What are some of the themes or inspirations in your work? Where do you get your ideas?
I take inspiration from both of my tribes: the Plains art forms, ledger art, and bead work of the Northern Arapaho; the designs, colors, and patchwork from the Seminole Nation of Oklahoma. I also interpret my own designs to see if a design I come up with will work.
In what ways does your work relate to historical native art?
I get influenced by both my tribes in my art. I also do a lot of research on a design and use that research to work into my baskets.
When and how did you discover your passion for art?
I loved to draw when I was very young, but it was something that wasn’t totally encouraged so I kind of lost touch until after I had my children.
How would you say your work has evolved over the years?
At the beginning my baskets were mostly geometric, basic basket designs. Then I began to think about doing more figures on a basket, as I had seen it done a few times on coiled baskets but wanted to refine it and see if I could get more details on a piece. Since then I have done many more baskets with more people, animals, and symbolism than ever before.
What do you mean by being a “Contemporary & Traditional” weaver?
I say “contemporary” because of the materials I use. I don’t go out in the woods and gather materials since I don’t live in the area where my traditional materials would be available. I use hemp, waxed linen thread, round reed, raffia, and colored threads to make my baskets. My designs are more contemporary, I do more figures with more color, and I am always looking for ways to incorporate new designs.
How long do your baskets take to make?
The process to create is from conception, research, color analysis, to finally sitting down and coiling the basket. They can take up to six months, but a lot depends on the size, the shape, and the design.
What is the most satisfying aspect of working in baskets? The most difficult?

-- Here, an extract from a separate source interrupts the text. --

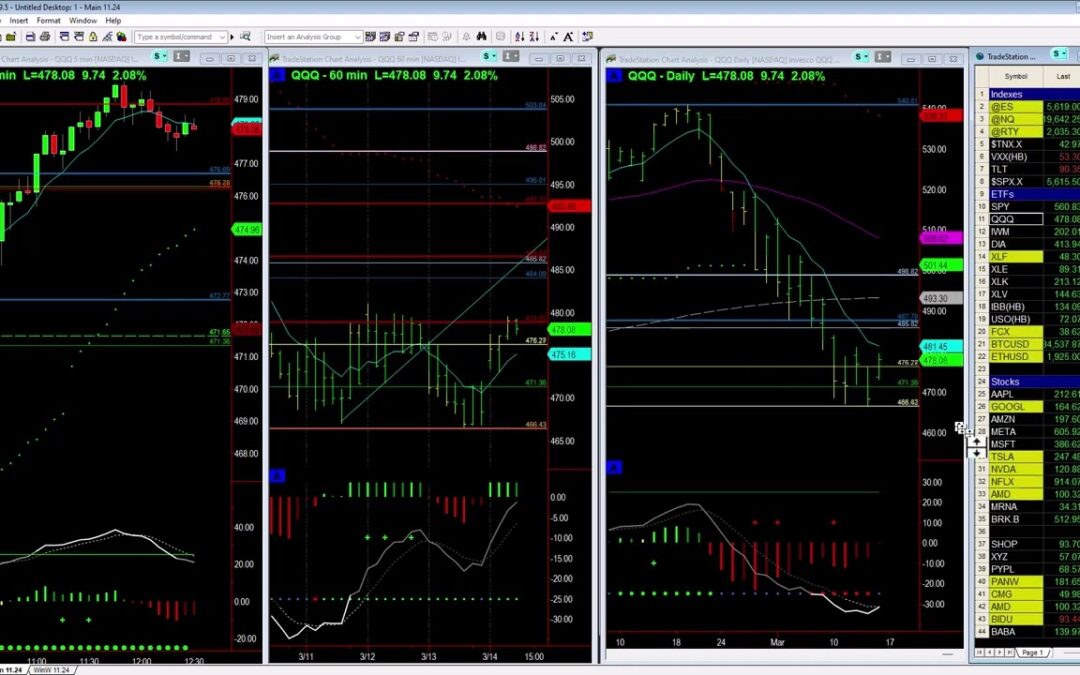Open the binoculars search icon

The satisfying aspect is seeing the finished product and having the vision come true. The materials I use help me with my vision, the way I can shape a basket, the colors I can choose, and the actual coiling technique are what are most satisfying. The difficulty would also be my vision, sometimes a basket doesn’t come out exactly as I thought it would, and also the shape goes a different way than planned. Sometimes it just wants to be the way it wants to be and that works out well too.
Did you learn from your family? Or is it passed down through your family?
Not a lot was passed on to my siblings and me. My mother was raised in a Catholic orphanage on the Wind River Reservation, so she was not taught anything about her culture. On my father’s side, he was sent to a government boarding school where both traditional knowledge and language were not encouraged. My parents did not want us to experience what they had gone through so they thought it was better if we grew up “assimilated.”
Did your tribe make baskets? Is it their tradition?
Yes, both tribes coiled baskets. Northern Arapaho weavers used palmetto, sweet grass, and white willow and Seminole weavers use sweet grass and threads.
How has your multicultural heritage influenced your practice?
I feel that being of two very different tribes has been a great advantage. I get influences from both, and that I don’t have to be constrained to do only traditional or certain patterns pertaining to either tribe.
Could you remake a certain basket?
No two baskets are ever the same, and only under rare circumstances are replicas made.